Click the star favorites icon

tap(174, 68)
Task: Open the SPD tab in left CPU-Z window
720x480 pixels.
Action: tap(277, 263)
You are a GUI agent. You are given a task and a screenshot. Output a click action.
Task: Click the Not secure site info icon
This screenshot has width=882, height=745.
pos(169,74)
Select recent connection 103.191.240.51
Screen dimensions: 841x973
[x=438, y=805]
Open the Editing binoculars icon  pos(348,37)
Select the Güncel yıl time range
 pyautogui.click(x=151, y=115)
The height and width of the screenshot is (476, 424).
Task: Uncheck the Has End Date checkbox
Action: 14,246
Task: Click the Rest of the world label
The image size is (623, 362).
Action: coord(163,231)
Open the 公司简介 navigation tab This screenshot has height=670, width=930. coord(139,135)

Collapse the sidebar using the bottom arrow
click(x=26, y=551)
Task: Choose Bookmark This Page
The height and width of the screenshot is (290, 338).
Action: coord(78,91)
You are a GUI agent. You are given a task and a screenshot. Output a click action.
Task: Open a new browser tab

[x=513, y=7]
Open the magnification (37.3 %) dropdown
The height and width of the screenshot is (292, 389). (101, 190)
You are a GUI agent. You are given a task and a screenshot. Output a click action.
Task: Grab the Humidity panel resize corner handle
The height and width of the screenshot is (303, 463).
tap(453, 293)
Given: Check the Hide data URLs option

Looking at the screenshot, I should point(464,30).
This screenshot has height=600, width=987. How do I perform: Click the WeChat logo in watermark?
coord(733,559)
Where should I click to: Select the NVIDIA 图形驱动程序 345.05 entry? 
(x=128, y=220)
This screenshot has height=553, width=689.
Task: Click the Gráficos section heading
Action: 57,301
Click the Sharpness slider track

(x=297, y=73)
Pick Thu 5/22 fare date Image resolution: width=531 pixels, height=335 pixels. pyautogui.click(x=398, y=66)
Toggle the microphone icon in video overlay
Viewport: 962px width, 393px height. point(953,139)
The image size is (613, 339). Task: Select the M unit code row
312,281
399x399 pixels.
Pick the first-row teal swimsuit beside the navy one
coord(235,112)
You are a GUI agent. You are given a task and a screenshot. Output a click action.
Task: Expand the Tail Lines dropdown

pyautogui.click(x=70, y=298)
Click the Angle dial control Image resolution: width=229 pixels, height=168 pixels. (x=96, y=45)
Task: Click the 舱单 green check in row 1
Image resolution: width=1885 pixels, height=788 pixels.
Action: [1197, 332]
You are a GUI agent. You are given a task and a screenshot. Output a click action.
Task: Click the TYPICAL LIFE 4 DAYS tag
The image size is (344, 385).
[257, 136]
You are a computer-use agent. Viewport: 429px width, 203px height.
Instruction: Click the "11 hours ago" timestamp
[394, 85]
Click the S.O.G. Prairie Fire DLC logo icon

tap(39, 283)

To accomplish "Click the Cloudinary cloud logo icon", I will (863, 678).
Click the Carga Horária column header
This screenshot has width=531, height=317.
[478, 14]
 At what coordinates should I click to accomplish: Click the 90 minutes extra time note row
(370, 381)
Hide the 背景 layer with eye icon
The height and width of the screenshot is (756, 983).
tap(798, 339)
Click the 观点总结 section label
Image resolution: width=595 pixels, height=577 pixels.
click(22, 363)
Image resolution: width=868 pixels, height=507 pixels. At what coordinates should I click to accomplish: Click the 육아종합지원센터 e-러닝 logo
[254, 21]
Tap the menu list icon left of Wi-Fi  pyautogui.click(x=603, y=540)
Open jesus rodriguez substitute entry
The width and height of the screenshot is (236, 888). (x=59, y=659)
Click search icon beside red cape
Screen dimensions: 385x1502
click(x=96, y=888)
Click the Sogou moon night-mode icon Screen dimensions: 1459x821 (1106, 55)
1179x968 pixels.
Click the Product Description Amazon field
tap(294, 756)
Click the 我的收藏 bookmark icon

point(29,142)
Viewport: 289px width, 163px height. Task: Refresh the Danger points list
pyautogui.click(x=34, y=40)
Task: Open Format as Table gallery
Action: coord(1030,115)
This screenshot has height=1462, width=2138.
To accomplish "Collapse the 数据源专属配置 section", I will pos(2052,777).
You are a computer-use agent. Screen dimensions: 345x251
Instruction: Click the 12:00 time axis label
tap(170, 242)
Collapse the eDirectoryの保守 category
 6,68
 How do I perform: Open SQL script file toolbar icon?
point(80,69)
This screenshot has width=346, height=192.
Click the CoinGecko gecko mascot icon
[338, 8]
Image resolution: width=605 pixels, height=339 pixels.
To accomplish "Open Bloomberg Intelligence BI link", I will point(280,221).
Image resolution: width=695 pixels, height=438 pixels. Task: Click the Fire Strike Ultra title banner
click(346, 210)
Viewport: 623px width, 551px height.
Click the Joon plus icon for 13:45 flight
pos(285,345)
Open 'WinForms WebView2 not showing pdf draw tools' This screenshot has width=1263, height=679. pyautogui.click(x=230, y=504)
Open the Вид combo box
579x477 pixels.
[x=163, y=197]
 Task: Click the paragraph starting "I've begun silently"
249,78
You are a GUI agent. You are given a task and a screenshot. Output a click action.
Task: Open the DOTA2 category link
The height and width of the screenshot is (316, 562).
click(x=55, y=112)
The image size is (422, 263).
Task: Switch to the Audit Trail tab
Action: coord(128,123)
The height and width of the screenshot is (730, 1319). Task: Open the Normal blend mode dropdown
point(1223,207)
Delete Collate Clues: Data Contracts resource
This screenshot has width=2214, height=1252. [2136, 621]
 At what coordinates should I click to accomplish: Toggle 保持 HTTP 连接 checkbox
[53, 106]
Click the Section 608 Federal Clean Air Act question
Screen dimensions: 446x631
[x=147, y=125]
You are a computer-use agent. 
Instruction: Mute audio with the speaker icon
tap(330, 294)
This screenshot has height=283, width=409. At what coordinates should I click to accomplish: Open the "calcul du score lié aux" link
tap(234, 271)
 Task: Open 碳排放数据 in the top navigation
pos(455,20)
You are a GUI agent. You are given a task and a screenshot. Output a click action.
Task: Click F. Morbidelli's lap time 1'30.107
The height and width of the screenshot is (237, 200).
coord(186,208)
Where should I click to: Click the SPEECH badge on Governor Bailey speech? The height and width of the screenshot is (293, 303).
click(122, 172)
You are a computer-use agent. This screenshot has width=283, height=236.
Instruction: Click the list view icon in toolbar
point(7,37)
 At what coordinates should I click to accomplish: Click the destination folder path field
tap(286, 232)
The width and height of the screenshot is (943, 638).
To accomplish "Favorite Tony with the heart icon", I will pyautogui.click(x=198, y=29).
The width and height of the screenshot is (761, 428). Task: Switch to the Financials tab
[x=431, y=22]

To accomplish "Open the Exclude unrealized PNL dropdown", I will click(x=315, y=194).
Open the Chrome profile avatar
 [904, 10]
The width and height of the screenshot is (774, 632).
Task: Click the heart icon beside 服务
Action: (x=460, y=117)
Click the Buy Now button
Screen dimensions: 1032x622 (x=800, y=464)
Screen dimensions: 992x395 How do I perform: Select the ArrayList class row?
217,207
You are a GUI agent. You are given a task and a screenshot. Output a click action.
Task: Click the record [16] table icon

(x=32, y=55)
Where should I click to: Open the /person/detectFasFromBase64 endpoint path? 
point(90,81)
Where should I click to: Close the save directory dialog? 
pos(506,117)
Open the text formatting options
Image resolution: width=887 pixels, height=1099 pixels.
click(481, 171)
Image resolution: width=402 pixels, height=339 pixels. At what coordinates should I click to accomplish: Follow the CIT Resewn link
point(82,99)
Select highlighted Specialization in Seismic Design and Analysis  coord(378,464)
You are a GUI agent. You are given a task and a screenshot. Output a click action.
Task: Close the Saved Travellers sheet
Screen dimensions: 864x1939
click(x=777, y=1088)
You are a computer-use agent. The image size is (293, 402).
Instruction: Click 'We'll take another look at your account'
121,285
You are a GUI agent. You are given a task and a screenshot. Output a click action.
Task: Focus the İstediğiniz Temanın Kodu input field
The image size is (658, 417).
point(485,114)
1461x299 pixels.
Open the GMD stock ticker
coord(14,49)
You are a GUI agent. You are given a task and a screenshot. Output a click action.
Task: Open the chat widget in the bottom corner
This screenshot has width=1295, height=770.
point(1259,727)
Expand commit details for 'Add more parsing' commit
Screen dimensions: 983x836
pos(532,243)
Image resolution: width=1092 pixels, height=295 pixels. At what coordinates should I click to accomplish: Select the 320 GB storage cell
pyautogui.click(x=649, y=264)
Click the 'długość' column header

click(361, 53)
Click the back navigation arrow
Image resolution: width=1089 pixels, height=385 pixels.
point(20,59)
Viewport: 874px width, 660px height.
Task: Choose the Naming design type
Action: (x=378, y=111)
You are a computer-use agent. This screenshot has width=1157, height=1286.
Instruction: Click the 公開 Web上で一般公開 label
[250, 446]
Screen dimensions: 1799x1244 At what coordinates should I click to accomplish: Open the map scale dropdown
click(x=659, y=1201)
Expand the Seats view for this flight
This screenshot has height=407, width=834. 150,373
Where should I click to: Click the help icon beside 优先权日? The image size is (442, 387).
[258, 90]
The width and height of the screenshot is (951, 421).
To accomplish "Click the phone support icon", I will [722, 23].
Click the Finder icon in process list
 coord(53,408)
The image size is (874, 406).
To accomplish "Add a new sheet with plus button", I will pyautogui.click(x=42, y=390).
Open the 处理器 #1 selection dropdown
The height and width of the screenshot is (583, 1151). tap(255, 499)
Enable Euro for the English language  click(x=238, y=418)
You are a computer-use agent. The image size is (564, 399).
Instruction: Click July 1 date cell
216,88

* Directions
How many of the lines above contain the string "left"? Reply with the count alone.

* Answer to this problem
2